Galerie Eva Vautier, Nice
Jusqu’au 29 novembre 2025
Se promener avec la mer dans sa poche, la découper en morceaux et faire croire qu’elle serait plus certaine que dans sa réalité, tel est ce jeu de dupes en apparence incongru à laquelle Anne-Laure Wuillai nous convie. Ce serait en quelque sorte cette histoire absurde de l’enfant et la mer, le défi poétique de qui veut posséder et de celui qui est possédé… Aussi la mer - immense - mais désormais réduite à une peau de chagrin quand elle s’égrène entre les doigts de l’artiste, tour à tour eau et sable, débris argentés ou souvenirs de vagues mortes. Et qu’en est-il de l’artiste quand celle-ci, dans une démarche ostensiblement obsessionnelle, s’empare de la mer pour en extraire couleurs et particules ? Tel l’enfant rêveur qui découvre, imagine, construit ses châteaux de sable… C’est celui qui observe et sourit quand l’artiste reprend son geste et grappille des atomes de sable ou d’océan pour les enfermer dans son propre univers.

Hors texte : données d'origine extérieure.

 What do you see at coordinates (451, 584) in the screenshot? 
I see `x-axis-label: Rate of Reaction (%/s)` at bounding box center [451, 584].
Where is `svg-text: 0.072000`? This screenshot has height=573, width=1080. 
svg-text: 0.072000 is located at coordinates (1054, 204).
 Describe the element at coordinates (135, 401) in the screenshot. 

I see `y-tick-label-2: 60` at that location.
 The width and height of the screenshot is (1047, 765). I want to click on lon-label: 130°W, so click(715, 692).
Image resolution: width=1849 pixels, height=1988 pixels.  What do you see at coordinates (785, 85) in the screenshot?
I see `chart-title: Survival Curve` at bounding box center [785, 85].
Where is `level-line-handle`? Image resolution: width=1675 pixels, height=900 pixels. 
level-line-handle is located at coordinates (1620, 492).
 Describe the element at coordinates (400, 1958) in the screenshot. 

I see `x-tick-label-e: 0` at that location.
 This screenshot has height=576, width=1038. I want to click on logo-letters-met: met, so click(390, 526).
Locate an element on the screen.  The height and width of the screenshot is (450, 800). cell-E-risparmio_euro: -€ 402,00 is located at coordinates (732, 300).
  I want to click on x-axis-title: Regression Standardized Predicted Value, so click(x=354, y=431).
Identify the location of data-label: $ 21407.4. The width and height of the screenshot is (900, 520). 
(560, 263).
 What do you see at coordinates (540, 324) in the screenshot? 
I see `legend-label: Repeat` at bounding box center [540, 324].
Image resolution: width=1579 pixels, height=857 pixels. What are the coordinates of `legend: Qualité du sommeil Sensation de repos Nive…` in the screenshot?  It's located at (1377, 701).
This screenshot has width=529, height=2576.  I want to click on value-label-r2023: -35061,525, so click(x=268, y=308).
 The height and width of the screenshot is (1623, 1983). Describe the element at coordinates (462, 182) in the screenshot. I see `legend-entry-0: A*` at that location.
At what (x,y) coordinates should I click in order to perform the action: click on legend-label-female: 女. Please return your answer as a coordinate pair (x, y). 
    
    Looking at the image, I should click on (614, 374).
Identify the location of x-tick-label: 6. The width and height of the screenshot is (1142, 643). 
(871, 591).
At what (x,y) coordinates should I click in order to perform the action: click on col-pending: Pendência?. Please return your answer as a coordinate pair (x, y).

Cet univers c’est pourtant celui de la consommation et de la transformation marchande dans lequel nous évoluons et qui fonctionne en porte à faux avec le rythme de la mer et de la nature. Les structures de l’économie ne réfléchissent pas celle d’un ordre naturel et l’artiste est celui qui pense ce désordre, le proclame ou le chante. Anne-Laure Wuillai récolte, sélectionne, organise et transforme les molécules de l’océan tout en énonçant le système de la consommation de masse : sachets de plastique, objets désuets et magiques promis au rebut, présentoirs d’échantillons, vitrines ou cabinets de curiosité pour des collections qui mûrissent entre science et poésie.
La mer dans son mouvement infini désormais réduite à une collection d’éléments disparates, à des atomes de matière, à des atolls de sens. Elle s’impose ici dans sa mémoire, ses traces, ses objets dérivés jusque dans la dérive de l’imaginaire. Artifice des piscines aux formes alanguies, couleurs solaires de la solitude dans lesquelles on patauge dans une eau morte. « Bleu comme l’enfer » ainsi que l’écrivait Philippe Djian pour nos tristes paradis. Voici donc ces îlots de beauté et de laideur dispersés dans l’archipel du bronzage de masse, le rappel des cartes postales et de leurs bisous fatigués, les eaux aux reflets d’huiles solaires pour un éternel soleil couchant…
En creux, Anne-Laure Wuillai nous raconte tout cela. De simples objets et des classements en bon ordre pour mettre les mots sur les maux.